--- EXERCISE DIRECTIONS ---
Rewrite every line of the records from the line containing "Screen dimensions: 1047x464 Task: Tap the bus stop icon directly" through the end of the records, both included, with the requests unchanged. Scale each coordinate in the answers by 1.3, round to whole numbers with halves rounded up, and omit the pictures.

--- RECORDS PROVIDED ---
┄┄┄┄┄┄┄┄┄┄
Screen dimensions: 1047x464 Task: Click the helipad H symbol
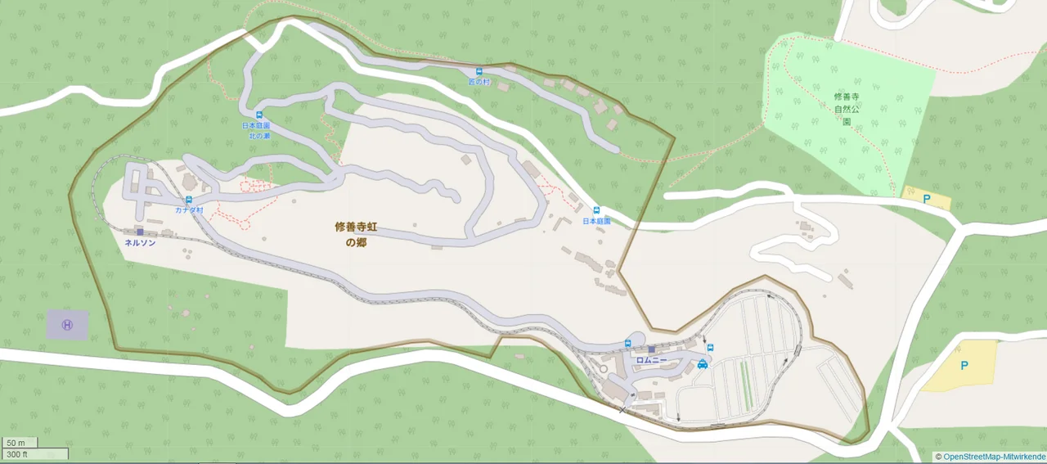(67, 325)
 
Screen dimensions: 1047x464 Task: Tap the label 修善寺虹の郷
(356, 233)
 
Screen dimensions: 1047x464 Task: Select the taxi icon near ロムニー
(703, 364)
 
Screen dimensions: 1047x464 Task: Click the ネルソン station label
(140, 243)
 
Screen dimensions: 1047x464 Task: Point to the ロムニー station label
(651, 361)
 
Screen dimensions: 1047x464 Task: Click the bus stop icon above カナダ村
(189, 200)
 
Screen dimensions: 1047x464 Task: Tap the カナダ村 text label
(189, 210)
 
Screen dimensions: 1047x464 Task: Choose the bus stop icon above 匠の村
(479, 71)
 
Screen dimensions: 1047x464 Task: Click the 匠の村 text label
(479, 82)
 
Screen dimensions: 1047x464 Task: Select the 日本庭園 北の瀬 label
(256, 130)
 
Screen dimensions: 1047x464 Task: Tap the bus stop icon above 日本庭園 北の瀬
(258, 115)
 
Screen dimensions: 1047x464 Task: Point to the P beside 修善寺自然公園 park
(927, 199)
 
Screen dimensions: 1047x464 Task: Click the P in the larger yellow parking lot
(964, 366)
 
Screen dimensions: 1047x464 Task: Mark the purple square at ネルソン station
(140, 232)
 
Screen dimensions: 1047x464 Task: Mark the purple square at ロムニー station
(651, 349)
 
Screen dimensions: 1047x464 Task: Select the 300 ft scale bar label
(18, 454)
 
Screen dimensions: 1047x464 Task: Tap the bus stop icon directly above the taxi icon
(710, 348)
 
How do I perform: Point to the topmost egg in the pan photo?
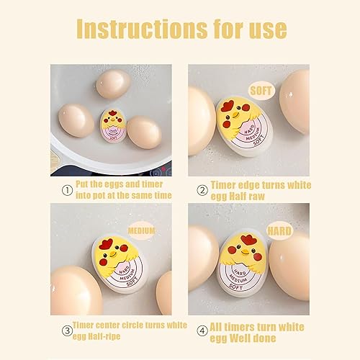click(112, 84)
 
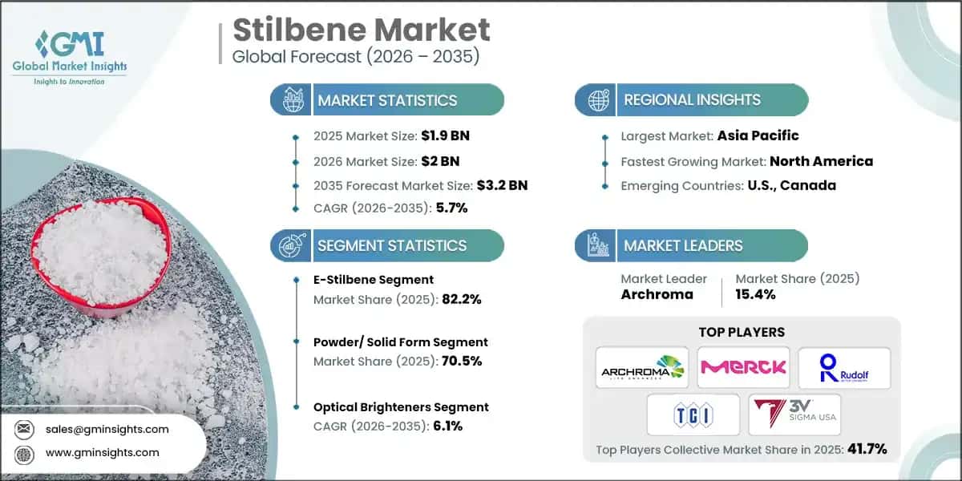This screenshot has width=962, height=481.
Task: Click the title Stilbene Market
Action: pyautogui.click(x=361, y=30)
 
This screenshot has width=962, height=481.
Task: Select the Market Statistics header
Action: pyautogui.click(x=387, y=100)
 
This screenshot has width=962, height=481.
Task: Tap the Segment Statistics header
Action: pyautogui.click(x=391, y=245)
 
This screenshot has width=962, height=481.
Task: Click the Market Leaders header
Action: pyautogui.click(x=683, y=245)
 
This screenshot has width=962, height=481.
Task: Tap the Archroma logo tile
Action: pyautogui.click(x=642, y=368)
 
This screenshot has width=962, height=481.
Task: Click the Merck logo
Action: pyautogui.click(x=743, y=368)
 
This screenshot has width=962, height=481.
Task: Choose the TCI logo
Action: pyautogui.click(x=693, y=414)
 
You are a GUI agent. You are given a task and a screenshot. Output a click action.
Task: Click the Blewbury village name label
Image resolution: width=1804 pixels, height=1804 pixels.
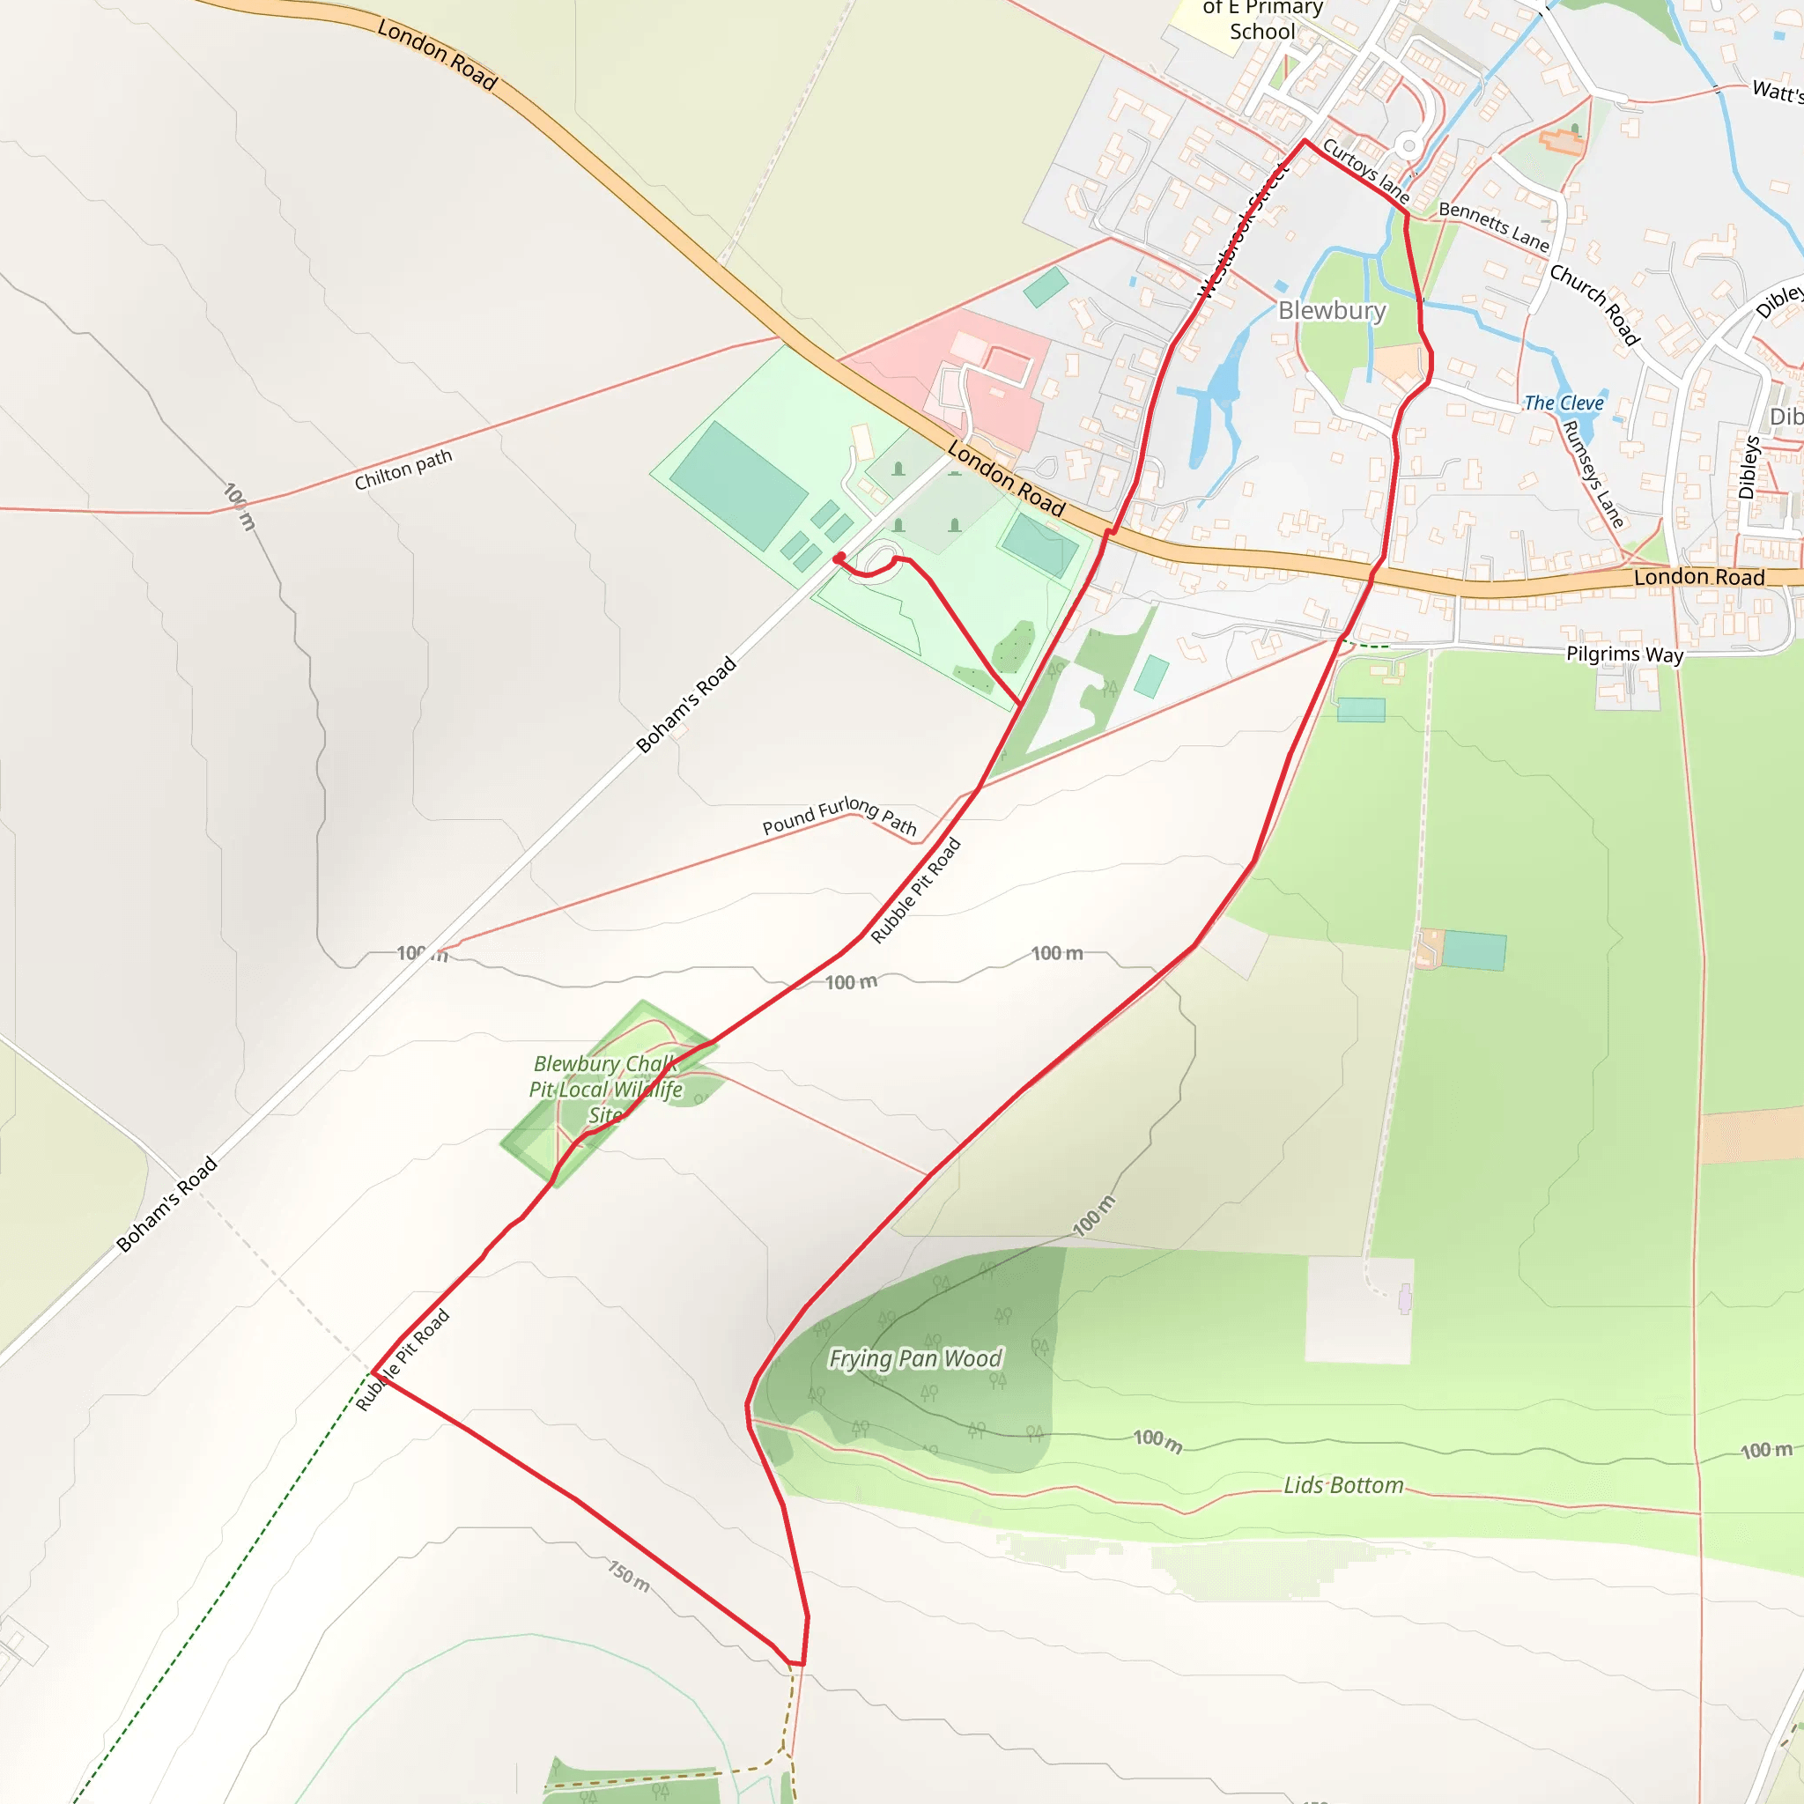pos(1332,311)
┄┄┄┄┄┄┄┄┄┄
--- ANSWER TO THE PROBLEM ---
Screen dimensions: 1047x464 Task: Tap the bus stop icon directly above the taxi icon
(923, 452)
 
How do I perform: Point to the topmost egg in the pan photo?
click(146, 109)
 
This screenshot has width=962, height=481.
Task: Click the title Stilbene Market
Action: pyautogui.click(x=469, y=39)
 
This screenshot has width=962, height=481.
Task: Select the Market Statistics header
Action: pyautogui.click(x=503, y=130)
 
This screenshot has width=962, height=481.
Task: Tap the Segment Statistics header
Action: pyautogui.click(x=508, y=319)
 
This screenshot has width=962, height=481.
Task: Click the Market Leaders header
Action: pyautogui.click(x=888, y=319)
 
This screenshot has width=962, height=481.
Task: Tap the Archroma logo tile
Action: pyautogui.click(x=835, y=478)
 
This screenshot has width=962, height=481.
Task: Click the Merck logo
Action: pyautogui.click(x=966, y=478)
 
This screenshot has width=962, height=481.
Task: Choose the TCI logo
Action: pyautogui.click(x=901, y=538)
 
You are a GUI agent. You are given a task and a screenshot. Output a click action.
Task: Click the Blewbury village name label
Image resolution: width=1804 pixels, height=1804 pixels.
pos(1732,404)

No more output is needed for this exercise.